Publié le août 4, 2021
Par Marie Barthelemy

La sobriété numérique à l’échelle individuelle

Lorsque l’on parle de numérique, difficile de concevoir que chaque élément de ce vaste ensemble est responsable d’impacts environnementaux. Et au rythme auquel les choses avancent, d’ici 10 ans, cet impact sera tel qu’il sera presque trop tard pour réagir et inverser la tendance. Que l’on parle de la fabrication de nos appareils électroniques, ou encore de leur utilisation, les conséquences environnementales sont désastreuses, mais pas obligatoires. En effet, il tient à chacun d’entre nous de repenser son approche du numérique ainsi que son utilisation, pour mettre au point des gestes simples qui auront un impact positif cette fois-ci sur la planète.

À ce jour, le Gouvernement français s’applique à encourager les entreprises à adopter ces gestes responsables, mais seules, elles ne pourront pas atteindre l’objectif fixé, à savoir un pays fier d’être numériquement sobre. Ainsi, voici quelques gestes à adopter à l’échelle individuelle pour permettre de réduire considérablement l’impact environnemental de l’Hexagone.

Interroger ses besoins

La première chose à faire pour atteindre la sobriété numérique consiste à questionner nos besoins. En effet, à ce jour, les Français changent de smartphone en moyenne tous les deux ans. Pourtant, dans 88% des cas, ledit appareil est encore en parfait état de fonctionnement. Plus encore, sachant que notre téléphone fonctionne toujours, on a tendance à se dire : “Je vais le garder de côté au cas où mon nouveau téléphone tombe en panne”. Résultat, le précédent appareil s’en va retrouver ses congénères dans un tiroir, duquel il ne bougera plus. 

Mais pourquoi avoir décidé de changer d’appareil ? Bien souvent, c’est parce que nous avons cédé à une nouvelle publicité vue à la télévision ou sur internet, ou encore parce qu’on se plaît à se tenir informé des dernières innovations technologiques, ou encore parce qu’on s’est lassé de son téléphone. Dans certains cas, c’est parce que l’état du téléphone pose problème (téléphone plus lent qu’avant, écran légèrement endommagé, touches latérales qui sont usées…).

Le bon geste : S’assurer qu’il est réellement nécessaire de changer d’appareil.
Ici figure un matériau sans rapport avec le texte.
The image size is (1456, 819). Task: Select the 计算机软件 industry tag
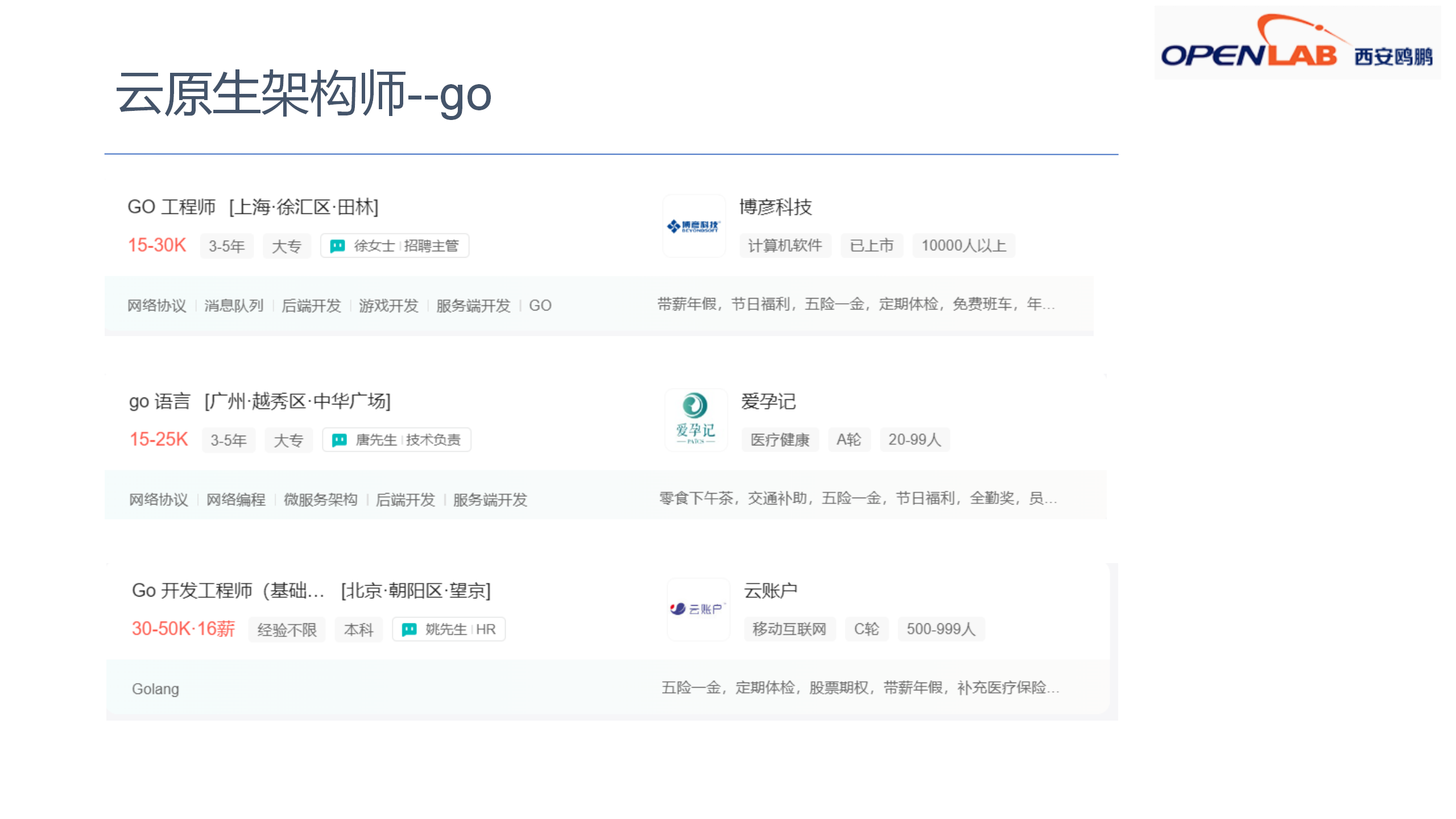(785, 246)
Ensuite faire le choix d’une seconde main plutôt que d’un téléphone neuf. En effet, le marché du reconditionné est en pleine expansion, et il serait dommage de ne pas en profiter. Et enfin, rapporter avec vous l’ancien appareil, qui vous permettra dans bien des cas d’avoir une petite ristourne sur votre achat.

Aussi, depuis ce début d’année 2021, il est obligatoire pour un vendeur de téléphone d’indiquer l’indice de réparabilité de ses produits. Cela vous permettra de conserver cet appareil que vous aimez tant, plutôt que de dépenser une somme folle pour une amélioration technique bien souvent imperceptible.

Résonner ses usages

Avec l’arrivée de la 5G, nos usages d’internet vont aller grandissant. Ce changement sera également synonyme d’un changement massif de nos appareils, que ce soit les téléphones ou encore les appareils connectés. La conséquence environnementale sera donc de taille. Il convient donc de réguler autant que possible notre manière de les utiliser pour compenser cela. 

Le bon geste : Ne pas céder à l’appel de la très haute définition lorsque l’on regarde des vidéos qui ne le méritent pas. Lorsqu’il s’agit d’un film avec votre acteur préféré à l’affiche, on peut comprendre l’envie de profiter d’une bonne qualité d’image, mais pour ce qui est du tuto pour fabriquer son savon à la maison, ou encore se tenir informé des dernières aventures des personnages de télé-réalité, opter pour une qualité moindre est plus que conseillé. 

Également, paramétrer vos réseaux sociaux pour les vidéos ne se lancent pas automatiquement est une très bonne approche pour réduire l’impact environnemental.